(Dataset excerpts)
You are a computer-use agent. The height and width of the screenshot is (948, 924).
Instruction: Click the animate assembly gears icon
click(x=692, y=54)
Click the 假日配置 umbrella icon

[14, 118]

**WORK INSTRUCTIONS:** A complete, exact copy of the entries above is what is wanted.

**ANSWER FOR THIS EXERCISE:**
You are a computer-use agent. The height and width of the screenshot is (948, 924).
Instruction: Click the animate assembly gears icon
click(x=692, y=54)
Click the 假日配置 umbrella icon

[14, 118]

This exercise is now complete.